— Сама же говоришь, уже поздно.
Она глянула вправо, влево:
— Пожалуй, я пошлю за доньей Эльвирой.
— Сделай милость. И за теми, кто там тебя раздевает. Можешь не обращать на меня внимания.
Она закусила губу. Он видел, что она в смятении. Мысль о том, что придется раздеваться у него на глазах, была отвратительна. Развернувшись, она вышла из комнаты.

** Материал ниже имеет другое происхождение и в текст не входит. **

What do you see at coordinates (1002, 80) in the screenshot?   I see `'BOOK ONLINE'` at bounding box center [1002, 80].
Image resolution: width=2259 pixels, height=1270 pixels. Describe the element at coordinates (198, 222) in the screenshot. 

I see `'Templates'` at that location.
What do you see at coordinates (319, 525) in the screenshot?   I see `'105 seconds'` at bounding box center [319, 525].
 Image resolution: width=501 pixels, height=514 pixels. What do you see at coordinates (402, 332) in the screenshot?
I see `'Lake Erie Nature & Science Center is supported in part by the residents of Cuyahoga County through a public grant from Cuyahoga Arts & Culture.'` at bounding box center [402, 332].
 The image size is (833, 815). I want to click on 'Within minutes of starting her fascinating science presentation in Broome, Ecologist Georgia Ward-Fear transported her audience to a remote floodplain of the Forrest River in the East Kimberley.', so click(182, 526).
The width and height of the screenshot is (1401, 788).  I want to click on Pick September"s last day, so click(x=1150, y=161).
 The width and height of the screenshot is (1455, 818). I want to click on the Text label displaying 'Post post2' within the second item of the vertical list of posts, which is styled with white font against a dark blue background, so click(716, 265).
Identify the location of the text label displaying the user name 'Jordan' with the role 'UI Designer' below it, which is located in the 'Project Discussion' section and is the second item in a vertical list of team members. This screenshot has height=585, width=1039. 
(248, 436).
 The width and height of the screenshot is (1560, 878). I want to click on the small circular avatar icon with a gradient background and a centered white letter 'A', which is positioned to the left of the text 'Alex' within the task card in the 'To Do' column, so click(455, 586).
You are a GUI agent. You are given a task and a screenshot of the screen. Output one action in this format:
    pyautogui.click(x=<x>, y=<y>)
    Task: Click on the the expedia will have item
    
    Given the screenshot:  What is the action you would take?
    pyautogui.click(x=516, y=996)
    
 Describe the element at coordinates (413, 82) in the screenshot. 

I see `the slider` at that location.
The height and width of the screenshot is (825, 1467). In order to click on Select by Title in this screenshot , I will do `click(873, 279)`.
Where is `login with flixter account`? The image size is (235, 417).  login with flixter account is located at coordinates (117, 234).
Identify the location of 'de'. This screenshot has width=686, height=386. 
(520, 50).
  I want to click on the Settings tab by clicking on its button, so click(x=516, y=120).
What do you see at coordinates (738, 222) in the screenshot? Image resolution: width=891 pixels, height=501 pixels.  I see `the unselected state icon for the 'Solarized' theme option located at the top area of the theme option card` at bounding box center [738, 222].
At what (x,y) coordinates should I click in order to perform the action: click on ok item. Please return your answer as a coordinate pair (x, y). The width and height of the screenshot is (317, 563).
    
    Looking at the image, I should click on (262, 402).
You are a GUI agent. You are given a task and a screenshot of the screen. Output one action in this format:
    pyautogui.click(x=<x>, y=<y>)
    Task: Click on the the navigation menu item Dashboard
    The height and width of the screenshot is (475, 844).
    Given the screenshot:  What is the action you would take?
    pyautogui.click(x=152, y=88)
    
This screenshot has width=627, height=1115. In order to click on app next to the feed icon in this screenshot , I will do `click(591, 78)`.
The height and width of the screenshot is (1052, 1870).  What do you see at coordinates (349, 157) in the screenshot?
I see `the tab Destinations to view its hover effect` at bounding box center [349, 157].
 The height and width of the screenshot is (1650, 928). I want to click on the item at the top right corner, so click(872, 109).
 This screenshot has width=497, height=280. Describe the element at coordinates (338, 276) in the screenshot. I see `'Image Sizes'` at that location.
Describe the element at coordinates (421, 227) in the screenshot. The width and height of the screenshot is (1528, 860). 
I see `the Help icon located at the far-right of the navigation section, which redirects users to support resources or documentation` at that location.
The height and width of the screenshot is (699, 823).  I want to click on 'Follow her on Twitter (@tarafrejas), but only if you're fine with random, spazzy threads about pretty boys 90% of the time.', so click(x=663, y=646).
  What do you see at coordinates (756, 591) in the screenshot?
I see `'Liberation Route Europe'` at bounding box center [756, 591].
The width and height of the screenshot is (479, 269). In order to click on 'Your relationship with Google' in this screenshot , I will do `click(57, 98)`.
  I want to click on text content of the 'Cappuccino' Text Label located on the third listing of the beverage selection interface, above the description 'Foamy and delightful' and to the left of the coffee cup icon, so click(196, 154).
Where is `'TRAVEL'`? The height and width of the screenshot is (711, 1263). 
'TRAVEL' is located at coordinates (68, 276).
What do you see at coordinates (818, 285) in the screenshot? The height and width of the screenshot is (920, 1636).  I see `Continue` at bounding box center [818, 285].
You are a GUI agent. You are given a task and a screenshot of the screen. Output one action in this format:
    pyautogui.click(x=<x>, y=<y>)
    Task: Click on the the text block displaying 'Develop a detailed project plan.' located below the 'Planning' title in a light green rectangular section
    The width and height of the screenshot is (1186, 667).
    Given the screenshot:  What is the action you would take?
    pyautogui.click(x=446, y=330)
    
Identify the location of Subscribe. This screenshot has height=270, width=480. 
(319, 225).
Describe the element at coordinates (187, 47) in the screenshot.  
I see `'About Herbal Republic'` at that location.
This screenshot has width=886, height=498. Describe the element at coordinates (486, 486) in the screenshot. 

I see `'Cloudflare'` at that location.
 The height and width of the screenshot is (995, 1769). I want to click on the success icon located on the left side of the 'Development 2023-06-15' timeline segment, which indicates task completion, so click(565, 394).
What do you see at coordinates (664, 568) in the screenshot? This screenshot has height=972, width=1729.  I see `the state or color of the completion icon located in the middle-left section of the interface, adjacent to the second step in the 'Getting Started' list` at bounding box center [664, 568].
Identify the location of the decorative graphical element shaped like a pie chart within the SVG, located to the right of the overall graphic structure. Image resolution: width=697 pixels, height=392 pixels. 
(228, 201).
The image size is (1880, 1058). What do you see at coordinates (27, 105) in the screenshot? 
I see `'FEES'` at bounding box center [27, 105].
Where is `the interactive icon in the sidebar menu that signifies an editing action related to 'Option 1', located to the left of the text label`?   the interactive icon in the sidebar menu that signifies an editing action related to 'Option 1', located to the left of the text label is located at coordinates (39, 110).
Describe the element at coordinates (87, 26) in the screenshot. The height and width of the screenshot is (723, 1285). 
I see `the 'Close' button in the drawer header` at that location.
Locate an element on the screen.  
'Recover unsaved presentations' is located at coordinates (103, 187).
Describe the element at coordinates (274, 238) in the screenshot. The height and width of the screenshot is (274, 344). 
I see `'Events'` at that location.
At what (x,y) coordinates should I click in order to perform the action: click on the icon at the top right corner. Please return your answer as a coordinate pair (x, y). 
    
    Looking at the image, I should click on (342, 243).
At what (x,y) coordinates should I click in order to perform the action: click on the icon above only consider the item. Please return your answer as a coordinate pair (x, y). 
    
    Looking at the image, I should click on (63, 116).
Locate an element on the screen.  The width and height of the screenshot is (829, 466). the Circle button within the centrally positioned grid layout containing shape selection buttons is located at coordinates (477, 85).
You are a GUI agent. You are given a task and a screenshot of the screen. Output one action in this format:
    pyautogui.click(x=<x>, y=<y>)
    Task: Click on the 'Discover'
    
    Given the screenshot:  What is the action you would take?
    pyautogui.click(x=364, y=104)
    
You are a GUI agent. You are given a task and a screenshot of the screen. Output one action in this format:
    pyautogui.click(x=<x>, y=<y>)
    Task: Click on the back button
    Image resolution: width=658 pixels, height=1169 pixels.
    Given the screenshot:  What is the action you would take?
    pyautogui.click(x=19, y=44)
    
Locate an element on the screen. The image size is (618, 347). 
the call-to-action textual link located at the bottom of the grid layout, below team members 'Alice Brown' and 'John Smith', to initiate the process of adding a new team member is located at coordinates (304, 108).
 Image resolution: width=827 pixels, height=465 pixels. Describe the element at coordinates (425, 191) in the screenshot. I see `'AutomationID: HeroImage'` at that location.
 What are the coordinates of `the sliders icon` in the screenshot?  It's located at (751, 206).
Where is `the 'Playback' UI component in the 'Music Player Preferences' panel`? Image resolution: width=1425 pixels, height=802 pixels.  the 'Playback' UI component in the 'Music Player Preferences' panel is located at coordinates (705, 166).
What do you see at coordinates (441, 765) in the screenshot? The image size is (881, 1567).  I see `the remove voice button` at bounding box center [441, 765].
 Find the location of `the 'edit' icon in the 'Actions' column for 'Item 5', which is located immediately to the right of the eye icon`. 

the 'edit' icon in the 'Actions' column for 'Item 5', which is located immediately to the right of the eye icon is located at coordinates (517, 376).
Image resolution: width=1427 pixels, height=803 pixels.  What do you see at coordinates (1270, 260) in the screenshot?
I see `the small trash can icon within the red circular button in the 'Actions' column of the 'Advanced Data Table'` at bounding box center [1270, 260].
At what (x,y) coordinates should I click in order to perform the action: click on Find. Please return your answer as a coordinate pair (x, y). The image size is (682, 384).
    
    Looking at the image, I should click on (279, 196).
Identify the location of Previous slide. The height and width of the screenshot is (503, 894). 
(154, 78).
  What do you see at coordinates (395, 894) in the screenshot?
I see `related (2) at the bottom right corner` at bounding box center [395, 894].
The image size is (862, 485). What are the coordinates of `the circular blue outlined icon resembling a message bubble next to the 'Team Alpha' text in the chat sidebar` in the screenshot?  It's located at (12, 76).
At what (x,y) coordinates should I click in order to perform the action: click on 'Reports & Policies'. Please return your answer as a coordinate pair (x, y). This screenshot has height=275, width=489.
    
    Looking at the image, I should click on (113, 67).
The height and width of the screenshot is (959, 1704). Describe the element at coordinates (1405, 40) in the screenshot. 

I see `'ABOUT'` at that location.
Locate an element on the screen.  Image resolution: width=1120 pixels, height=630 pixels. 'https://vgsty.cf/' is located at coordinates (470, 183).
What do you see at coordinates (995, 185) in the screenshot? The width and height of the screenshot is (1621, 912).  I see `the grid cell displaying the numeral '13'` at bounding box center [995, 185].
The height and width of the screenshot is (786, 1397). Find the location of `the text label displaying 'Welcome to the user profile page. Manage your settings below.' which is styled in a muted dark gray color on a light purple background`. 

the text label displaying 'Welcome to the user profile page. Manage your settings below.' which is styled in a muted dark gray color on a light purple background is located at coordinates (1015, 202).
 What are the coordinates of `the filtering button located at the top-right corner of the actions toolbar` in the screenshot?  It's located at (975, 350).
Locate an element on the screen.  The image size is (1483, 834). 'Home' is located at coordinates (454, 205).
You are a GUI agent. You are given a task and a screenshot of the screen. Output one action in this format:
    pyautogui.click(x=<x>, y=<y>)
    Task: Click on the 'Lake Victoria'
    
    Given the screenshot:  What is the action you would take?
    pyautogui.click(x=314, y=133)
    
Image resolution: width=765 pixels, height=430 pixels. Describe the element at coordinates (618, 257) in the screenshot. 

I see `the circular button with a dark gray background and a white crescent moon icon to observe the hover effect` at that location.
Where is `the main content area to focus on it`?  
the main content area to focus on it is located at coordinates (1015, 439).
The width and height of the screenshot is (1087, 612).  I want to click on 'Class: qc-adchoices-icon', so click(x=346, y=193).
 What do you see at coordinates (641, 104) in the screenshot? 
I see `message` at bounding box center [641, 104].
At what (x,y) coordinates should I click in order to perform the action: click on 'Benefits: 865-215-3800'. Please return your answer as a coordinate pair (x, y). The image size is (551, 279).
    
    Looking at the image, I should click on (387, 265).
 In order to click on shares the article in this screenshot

Раздался стрекот сердитой испанской речи. Принц ухмыльнулся, догадавшись, что это она прогоняет свиту, чтобы разоблачиться в соседней комнате. В самом деле, когда дверь вновь распахнулась, Каталина появилась в белой рубашке, отороченной кружевами, с заплетенными в длинную косу волосами. Теперь это была девочка, а не та капризная принцесса, как минуту назад, и Артур почувствовал не только разгорающееся желание, но и нечто совсем новое — нежность.
Она посмотрела на него исподлобья:
— Мне нужно помолиться.
Прошла к своей скамеечке для коленопреклонения, встала на колени, сложила руки для молитвы, склонила голову, зашептала. От этого зрелища его раздражение улетучилось, и, как когда-то, он подумал, каково ей приходится — куда хуже, чем ему самому. Что по сравнению с тем, что она чувствует, его страхи и неловкость, ведь она одна в чужой стране, отдана в полную власть мальчишке несколькими месяцами моложе себя. Без настоящих друзей, без родных, вдали от всего, к чему привыкла.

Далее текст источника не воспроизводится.